- What you need to do: In the data below, rename "GUI agent" to "interface agent" wherever it occurs, and leave every other line unchanged.

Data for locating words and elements
◇ ◇ ◇ ◇ ◇

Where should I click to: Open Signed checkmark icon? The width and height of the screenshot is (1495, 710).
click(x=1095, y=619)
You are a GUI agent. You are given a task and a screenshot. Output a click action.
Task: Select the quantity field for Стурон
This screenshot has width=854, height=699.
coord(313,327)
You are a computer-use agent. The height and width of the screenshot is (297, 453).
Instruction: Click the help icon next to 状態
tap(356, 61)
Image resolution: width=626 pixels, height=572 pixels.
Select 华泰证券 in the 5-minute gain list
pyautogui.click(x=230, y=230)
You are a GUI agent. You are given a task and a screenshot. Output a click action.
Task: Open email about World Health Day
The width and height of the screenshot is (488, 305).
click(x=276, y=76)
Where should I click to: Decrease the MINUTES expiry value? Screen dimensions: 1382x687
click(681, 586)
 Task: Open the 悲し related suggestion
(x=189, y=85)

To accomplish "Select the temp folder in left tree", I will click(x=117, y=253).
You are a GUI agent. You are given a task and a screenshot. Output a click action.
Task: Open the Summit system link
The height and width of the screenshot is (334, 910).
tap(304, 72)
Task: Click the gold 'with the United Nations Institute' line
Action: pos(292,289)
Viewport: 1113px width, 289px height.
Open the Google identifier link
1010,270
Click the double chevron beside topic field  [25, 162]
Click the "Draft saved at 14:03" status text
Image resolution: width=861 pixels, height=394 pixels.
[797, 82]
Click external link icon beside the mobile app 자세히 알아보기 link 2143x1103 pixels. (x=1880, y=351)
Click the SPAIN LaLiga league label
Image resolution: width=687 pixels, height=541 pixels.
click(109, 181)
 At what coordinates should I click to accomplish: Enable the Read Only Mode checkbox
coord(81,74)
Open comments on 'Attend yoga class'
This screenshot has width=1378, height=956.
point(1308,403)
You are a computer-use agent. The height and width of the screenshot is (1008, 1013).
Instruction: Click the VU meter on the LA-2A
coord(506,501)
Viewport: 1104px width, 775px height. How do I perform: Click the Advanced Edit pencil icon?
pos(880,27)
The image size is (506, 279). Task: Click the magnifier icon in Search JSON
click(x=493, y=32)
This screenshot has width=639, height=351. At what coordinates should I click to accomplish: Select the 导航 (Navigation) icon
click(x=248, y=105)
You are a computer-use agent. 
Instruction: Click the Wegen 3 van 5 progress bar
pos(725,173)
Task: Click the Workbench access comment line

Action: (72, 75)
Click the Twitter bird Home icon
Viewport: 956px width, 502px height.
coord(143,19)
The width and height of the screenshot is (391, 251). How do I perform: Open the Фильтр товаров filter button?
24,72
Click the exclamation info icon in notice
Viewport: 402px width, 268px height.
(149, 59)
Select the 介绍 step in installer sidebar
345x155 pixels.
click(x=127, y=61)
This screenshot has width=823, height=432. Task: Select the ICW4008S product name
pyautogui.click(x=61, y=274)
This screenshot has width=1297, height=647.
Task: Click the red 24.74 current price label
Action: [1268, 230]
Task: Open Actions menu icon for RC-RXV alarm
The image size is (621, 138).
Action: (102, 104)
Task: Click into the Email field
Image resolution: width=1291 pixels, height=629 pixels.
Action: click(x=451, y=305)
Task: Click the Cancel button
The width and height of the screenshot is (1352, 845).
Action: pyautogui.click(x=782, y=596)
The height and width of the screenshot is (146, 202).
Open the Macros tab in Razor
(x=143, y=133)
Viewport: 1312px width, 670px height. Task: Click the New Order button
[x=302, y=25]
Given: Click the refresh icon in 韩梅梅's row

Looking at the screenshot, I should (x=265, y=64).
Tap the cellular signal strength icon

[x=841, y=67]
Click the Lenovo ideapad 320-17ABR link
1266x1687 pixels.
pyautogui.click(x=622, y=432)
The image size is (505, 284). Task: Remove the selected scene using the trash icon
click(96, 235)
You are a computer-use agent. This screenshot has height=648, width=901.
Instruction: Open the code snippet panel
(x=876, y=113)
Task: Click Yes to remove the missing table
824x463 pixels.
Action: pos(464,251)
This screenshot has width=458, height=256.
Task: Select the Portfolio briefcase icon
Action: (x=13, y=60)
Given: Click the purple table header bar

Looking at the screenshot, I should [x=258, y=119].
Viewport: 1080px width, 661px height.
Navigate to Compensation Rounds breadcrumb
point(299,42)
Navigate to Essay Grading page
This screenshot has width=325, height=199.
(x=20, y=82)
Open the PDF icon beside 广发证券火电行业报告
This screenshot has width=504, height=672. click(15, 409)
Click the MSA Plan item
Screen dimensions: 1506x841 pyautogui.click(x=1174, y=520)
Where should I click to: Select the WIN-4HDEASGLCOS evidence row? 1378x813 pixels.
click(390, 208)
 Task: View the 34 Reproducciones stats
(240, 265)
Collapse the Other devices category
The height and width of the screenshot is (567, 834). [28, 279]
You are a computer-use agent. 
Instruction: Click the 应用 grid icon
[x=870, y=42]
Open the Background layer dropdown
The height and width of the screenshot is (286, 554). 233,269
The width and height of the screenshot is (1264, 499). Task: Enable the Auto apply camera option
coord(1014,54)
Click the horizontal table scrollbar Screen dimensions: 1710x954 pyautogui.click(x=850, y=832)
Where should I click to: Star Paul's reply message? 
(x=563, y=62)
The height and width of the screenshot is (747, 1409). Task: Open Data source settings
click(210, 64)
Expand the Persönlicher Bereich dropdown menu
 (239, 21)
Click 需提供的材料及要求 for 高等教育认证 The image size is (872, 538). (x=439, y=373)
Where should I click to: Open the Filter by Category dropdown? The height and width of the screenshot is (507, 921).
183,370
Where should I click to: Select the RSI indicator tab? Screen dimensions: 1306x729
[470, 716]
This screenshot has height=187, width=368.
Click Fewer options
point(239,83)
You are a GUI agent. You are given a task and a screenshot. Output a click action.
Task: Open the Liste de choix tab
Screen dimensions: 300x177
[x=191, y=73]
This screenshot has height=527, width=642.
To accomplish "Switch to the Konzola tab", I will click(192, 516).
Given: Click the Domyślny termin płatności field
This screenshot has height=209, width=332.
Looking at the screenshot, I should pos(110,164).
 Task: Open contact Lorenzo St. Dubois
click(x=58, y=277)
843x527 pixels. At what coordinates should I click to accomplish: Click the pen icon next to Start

◇ ◇ ◇ ◇ ◇

- Final result:
Where should I click to: Open Signed checkmark icon? The width and height of the screenshot is (1495, 710).
click(x=1095, y=619)
You are a interface agent. You are given a task and a screenshot. Output a click action.
Task: Select the quantity field for Стурон
This screenshot has width=854, height=699.
coord(313,327)
You are a computer-use agent. The height and width of the screenshot is (297, 453).
Instruction: Click the help icon next to 状態
tap(356, 61)
Image resolution: width=626 pixels, height=572 pixels.
Select 华泰证券 in the 5-minute gain list
pyautogui.click(x=230, y=230)
You are a interface agent. You are given a task and a screenshot. Output a click action.
Task: Open email about World Health Day
The width and height of the screenshot is (488, 305).
click(x=276, y=76)
Where should I click to: Decrease the MINUTES expiry value? Screen dimensions: 1382x687
click(681, 586)
 Task: Open the 悲し related suggestion
(x=189, y=85)

To accomplish "Select the temp folder in left tree", I will click(x=117, y=253).
You are a interface agent. You are given a task and a screenshot. Output a click action.
Task: Open the Summit system link
The height and width of the screenshot is (334, 910).
tap(304, 72)
Task: Click the gold 'with the United Nations Institute' line
Action: pos(292,289)
Viewport: 1113px width, 289px height.
Open the Google identifier link
1010,270
Click the double chevron beside topic field  [25, 162]
Click the "Draft saved at 14:03" status text
Image resolution: width=861 pixels, height=394 pixels.
[797, 82]
Click external link icon beside the mobile app 자세히 알아보기 link 2143x1103 pixels. (x=1880, y=351)
Click the SPAIN LaLiga league label
Image resolution: width=687 pixels, height=541 pixels.
click(109, 181)
 At what coordinates should I click to accomplish: Enable the Read Only Mode checkbox
coord(81,74)
Open comments on 'Attend yoga class'
This screenshot has width=1378, height=956.
point(1308,403)
You are a computer-use agent. The height and width of the screenshot is (1008, 1013).
Instruction: Click the VU meter on the LA-2A
coord(506,501)
Viewport: 1104px width, 775px height. How do I perform: Click the Advanced Edit pencil icon?
pos(880,27)
The image size is (506, 279). Task: Click the magnifier icon in Search JSON
click(x=493, y=32)
This screenshot has width=639, height=351. At what coordinates should I click to accomplish: Select the 导航 (Navigation) icon
click(x=248, y=105)
You are a computer-use agent. 
Instruction: Click the Wegen 3 van 5 progress bar
pos(725,173)
Task: Click the Workbench access comment line

Action: (72, 75)
Click the Twitter bird Home icon
Viewport: 956px width, 502px height.
coord(143,19)
The width and height of the screenshot is (391, 251). How do I perform: Open the Фильтр товаров filter button?
24,72
Click the exclamation info icon in notice
Viewport: 402px width, 268px height.
(149, 59)
Select the 介绍 step in installer sidebar
345x155 pixels.
click(x=127, y=61)
This screenshot has width=823, height=432. Task: Select the ICW4008S product name
pyautogui.click(x=61, y=274)
This screenshot has width=1297, height=647.
Task: Click the red 24.74 current price label
Action: [1268, 230]
Task: Open Actions menu icon for RC-RXV alarm
The image size is (621, 138).
Action: (102, 104)
Task: Click into the Email field
Image resolution: width=1291 pixels, height=629 pixels.
Action: click(x=451, y=305)
Task: Click the Cancel button
The width and height of the screenshot is (1352, 845).
Action: pyautogui.click(x=782, y=596)
The height and width of the screenshot is (146, 202).
Open the Macros tab in Razor
(x=143, y=133)
Viewport: 1312px width, 670px height. Task: Click the New Order button
[x=302, y=25]
Given: Click the refresh icon in 韩梅梅's row

Looking at the screenshot, I should (x=265, y=64).
Tap the cellular signal strength icon

[x=841, y=67]
Click the Lenovo ideapad 320-17ABR link
1266x1687 pixels.
pyautogui.click(x=622, y=432)
The image size is (505, 284). Task: Remove the selected scene using the trash icon
click(96, 235)
You are a computer-use agent. This screenshot has height=648, width=901.
Instruction: Open the code snippet panel
(x=876, y=113)
Task: Click Yes to remove the missing table
824x463 pixels.
Action: pos(464,251)
This screenshot has width=458, height=256.
Task: Select the Portfolio briefcase icon
Action: (x=13, y=60)
Given: Click the purple table header bar

Looking at the screenshot, I should [x=258, y=119].
Viewport: 1080px width, 661px height.
Navigate to Compensation Rounds breadcrumb
point(299,42)
Navigate to Essay Grading page
This screenshot has width=325, height=199.
(x=20, y=82)
Open the PDF icon beside 广发证券火电行业报告
This screenshot has width=504, height=672. click(15, 409)
Click the MSA Plan item
Screen dimensions: 1506x841 pyautogui.click(x=1174, y=520)
Where should I click to: Select the WIN-4HDEASGLCOS evidence row? 1378x813 pixels.
click(390, 208)
 Task: View the 34 Reproducciones stats
(240, 265)
Collapse the Other devices category
The height and width of the screenshot is (567, 834). [28, 279]
You are a computer-use agent. 
Instruction: Click the 应用 grid icon
[x=870, y=42]
Open the Background layer dropdown
The height and width of the screenshot is (286, 554). 233,269
The width and height of the screenshot is (1264, 499). Task: Enable the Auto apply camera option
coord(1014,54)
Click the horizontal table scrollbar Screen dimensions: 1710x954 pyautogui.click(x=850, y=832)
Where should I click to: Star Paul's reply message? 
(x=563, y=62)
The height and width of the screenshot is (747, 1409). Task: Open Data source settings
click(210, 64)
Expand the Persönlicher Bereich dropdown menu
 (239, 21)
Click 需提供的材料及要求 for 高等教育认证 The image size is (872, 538). (x=439, y=373)
Where should I click to: Open the Filter by Category dropdown? The height and width of the screenshot is (507, 921).
183,370
Where should I click to: Select the RSI indicator tab? Screen dimensions: 1306x729
[470, 716]
This screenshot has height=187, width=368.
Click Fewer options
point(239,83)
You are a interface agent. You are given a task and a screenshot. Output a click action.
Task: Open the Liste de choix tab
Screen dimensions: 300x177
[x=191, y=73]
This screenshot has height=527, width=642.
To accomplish "Switch to the Konzola tab", I will click(192, 516).
Given: Click the Domyślny termin płatności field
This screenshot has height=209, width=332.
Looking at the screenshot, I should pos(110,164).
 Task: Open contact Lorenzo St. Dubois
click(x=58, y=277)
843x527 pixels. At what coordinates should I click to accomplish: Click the pen icon next to Start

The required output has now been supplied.